As part of a broader participatory engagement strategy for the National Urban Policy Development process (Formulation Phase III); a group of urban stakeholders, national and local government representatives from various ministries, and agencies, including Mayors, and Commissioners from across eleven of the 15 counties, namely: Lofa, Nimba, Bong, Margibi and Grand Bassa Counties, assembled in Gbarnga, Bong County, on May 5, 2022, at the Administrative Complex for more consultations, while Grand Gedeh, Rivercess, Maryland, Sinoe, Grand Kru, and River Gee congregated at the Harper City Hall on the 12th of May, 2022 for a one-day consultative workshop as part of the overall NUP process, gear towards formulating an integrated approach to the policy planning and implementation at the grassroots level.

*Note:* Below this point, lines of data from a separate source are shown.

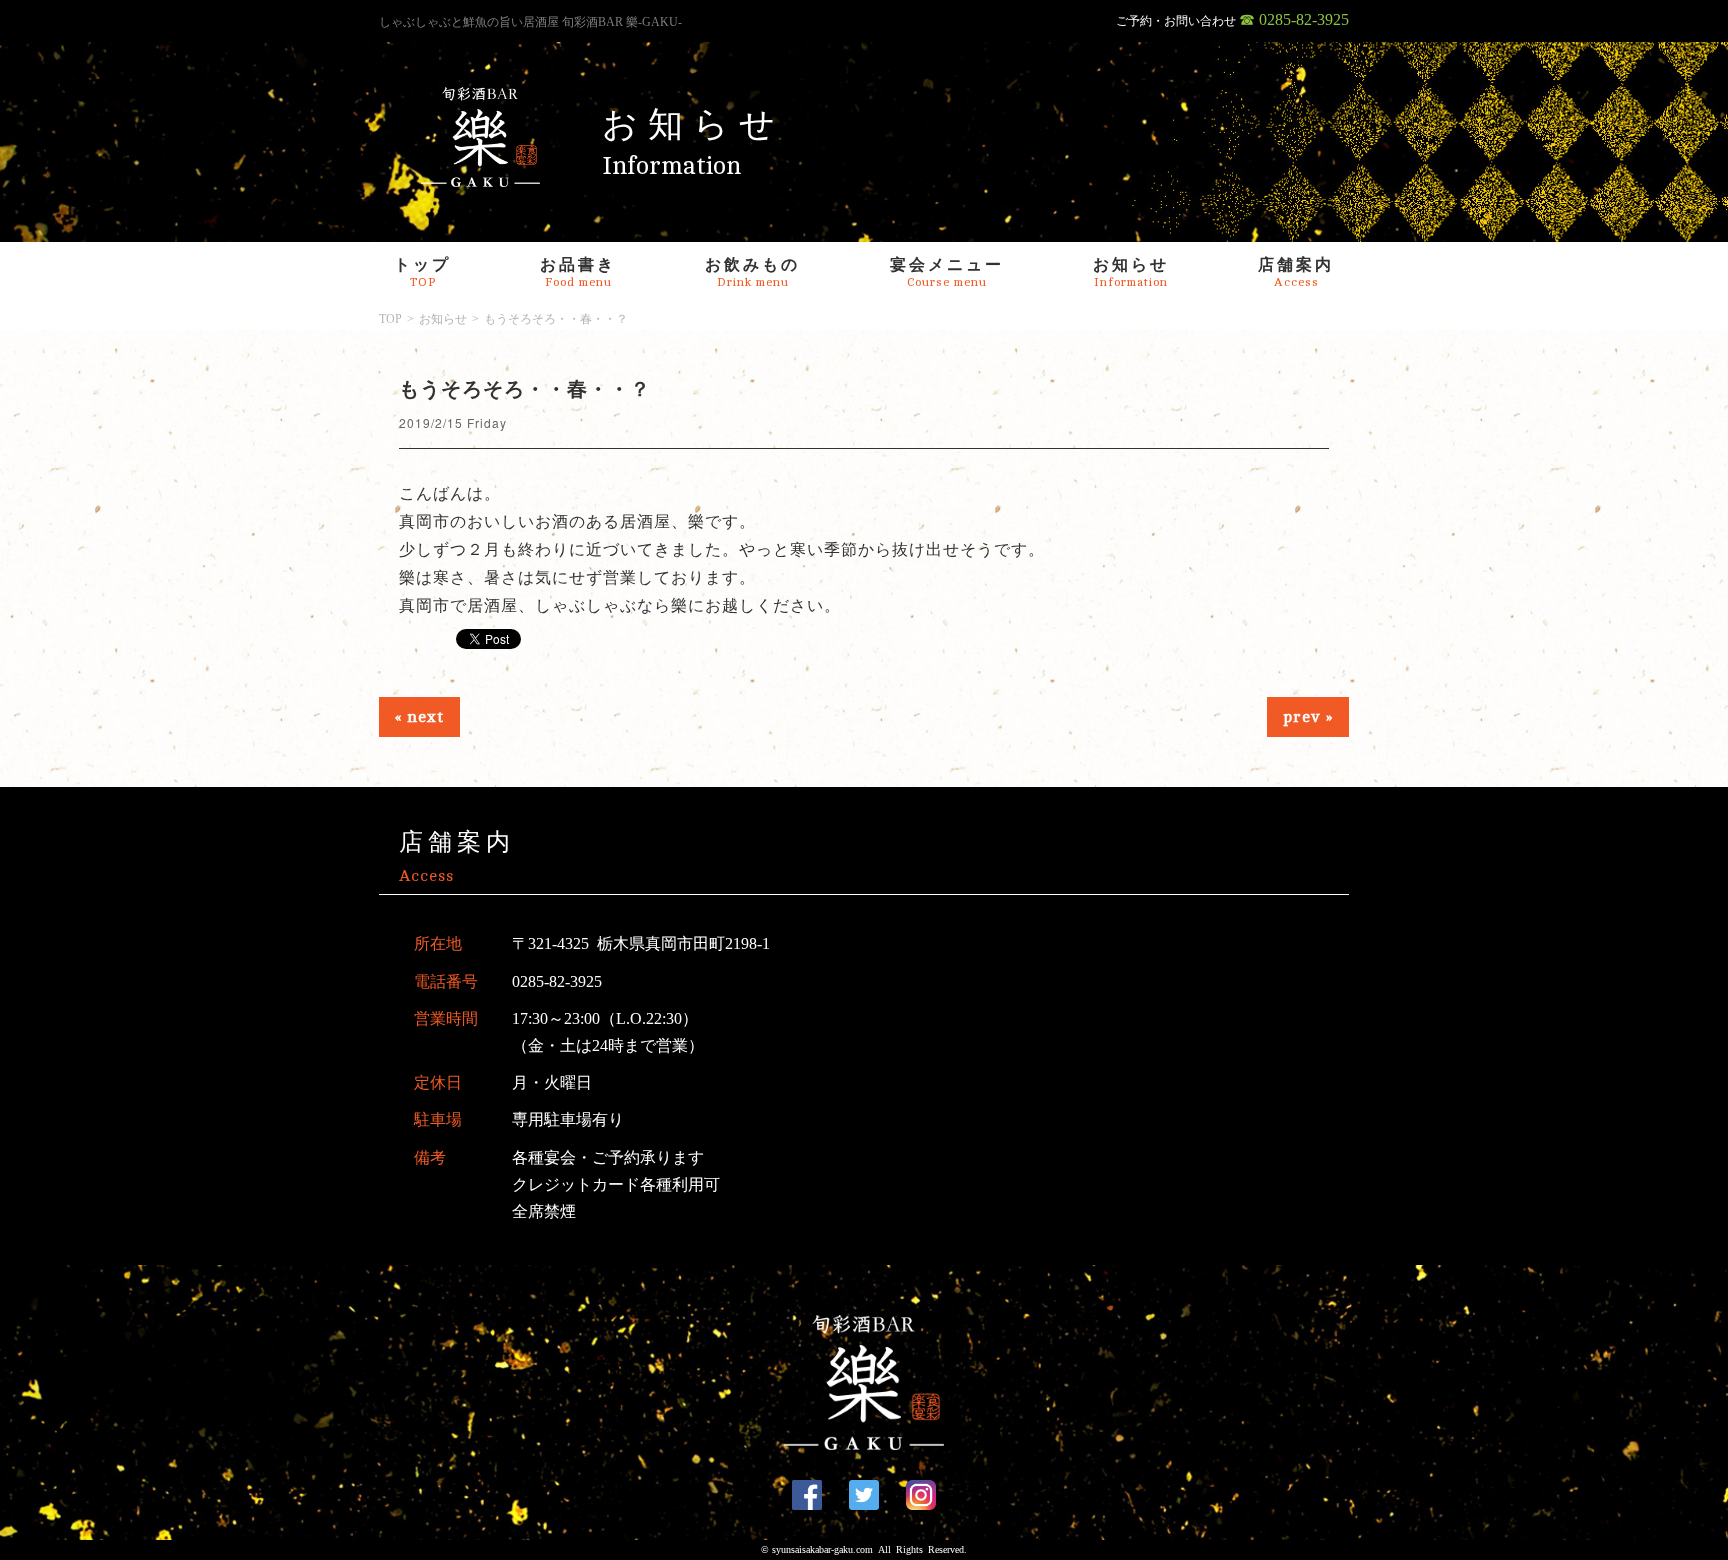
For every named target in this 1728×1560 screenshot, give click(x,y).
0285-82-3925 (557, 981)
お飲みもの (752, 272)
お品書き (578, 272)
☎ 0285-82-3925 (1294, 19)
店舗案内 (1296, 272)
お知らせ (1131, 272)
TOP (390, 319)
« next (419, 717)
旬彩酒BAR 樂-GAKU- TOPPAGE (481, 137)
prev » (1308, 717)
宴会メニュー (947, 272)
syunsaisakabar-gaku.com (822, 1549)
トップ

Similar activity, were on May 25, 2022, conducted in Tubmanburg, Bomi County. The gathering in Tubmanburg was the final stage of the formulation process of the NUP. It brought together Mayors from the Monrovia and Paynesville City Corporations, as well as other mayors and their representatives from Montserrado, Gbarpolu, Grand Cape Mount, and Bomi Counties; and other representatives from various Ministries, Agencies, and Civil Society Organizations.

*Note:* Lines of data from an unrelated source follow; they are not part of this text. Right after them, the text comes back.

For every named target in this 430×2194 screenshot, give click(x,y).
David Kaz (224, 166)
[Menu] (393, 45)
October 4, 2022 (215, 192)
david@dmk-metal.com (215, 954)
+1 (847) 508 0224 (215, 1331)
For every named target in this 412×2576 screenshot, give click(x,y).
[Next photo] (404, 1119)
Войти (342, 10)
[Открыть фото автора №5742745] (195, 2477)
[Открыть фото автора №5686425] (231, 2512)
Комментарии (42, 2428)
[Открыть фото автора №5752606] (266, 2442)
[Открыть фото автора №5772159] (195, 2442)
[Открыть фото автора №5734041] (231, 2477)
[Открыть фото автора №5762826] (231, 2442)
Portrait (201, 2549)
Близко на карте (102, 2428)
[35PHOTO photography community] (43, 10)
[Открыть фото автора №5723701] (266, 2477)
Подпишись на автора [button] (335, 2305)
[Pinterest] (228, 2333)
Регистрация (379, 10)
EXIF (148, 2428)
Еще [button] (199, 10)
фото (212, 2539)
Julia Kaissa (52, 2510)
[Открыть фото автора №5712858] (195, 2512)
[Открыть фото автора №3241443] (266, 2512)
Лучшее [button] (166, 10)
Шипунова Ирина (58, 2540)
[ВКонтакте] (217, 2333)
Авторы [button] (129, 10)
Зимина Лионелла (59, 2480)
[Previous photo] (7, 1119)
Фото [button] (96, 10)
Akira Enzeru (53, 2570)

Liberia's NUP is designed as a long-term initiative to support the implementation of a global urban agenda for sustainable urbanization, including the New Urban Agenda, the Sustainable Development Goals, and the Paris Agreement.

At the start of the regional consultation in Bong County, the Mayor of Gbarnga City, Lucia Herbert, welcomed the participants and reminded them of the many engagements the process had undertaken to get their views incorporated into the policy. She further also recommended that the organizers include the participation of the Liberia Land Authority (LLA) in future workshops due to the many challenges their cities faced in working with the LLA. The workshop in Gbarnga, Bong County was attended by 72 participants from the 11 counties representing various city corporations, women groups, youth groups, and CSOs.

Also, during the regional meeting in Harper, Maryland County, the City Mayor of Harper City, Hellen Blessing Howe, in her welcome remark, thanked the participants for being a part of the meeting; acknowledging the importance of a national urban policy development process which is being driven by the Ministry of Internal Affairs (Urban Affairs Department) and supported by the United Nations Human Settlement Program (UN-Habitat).

The Maryland City Mayor further reorganized the responsibility of National Government, to constantly improve and promote coordination between them and the local governments in the various counties, districts, municipalities, and townships so as to supervise, guide, harmonized, and advocate for financial and logistical support across the cities in Liberia.

Making remarks on behalf of Internal Affairs Minister Varney Sirleaf, Assistant Minister for Urban Affairs, Aboubakar Bah, thanked the participants for converging from various cities across the country to form part of the regional consultative meeting.

According to him, these engagements at the regional level, sought to encourage all the participants to fully engage in the discussion. "This is one of the many workshops and interactions we continue have in order for us to work and ensure that there's a National Urban Policy for Liberia."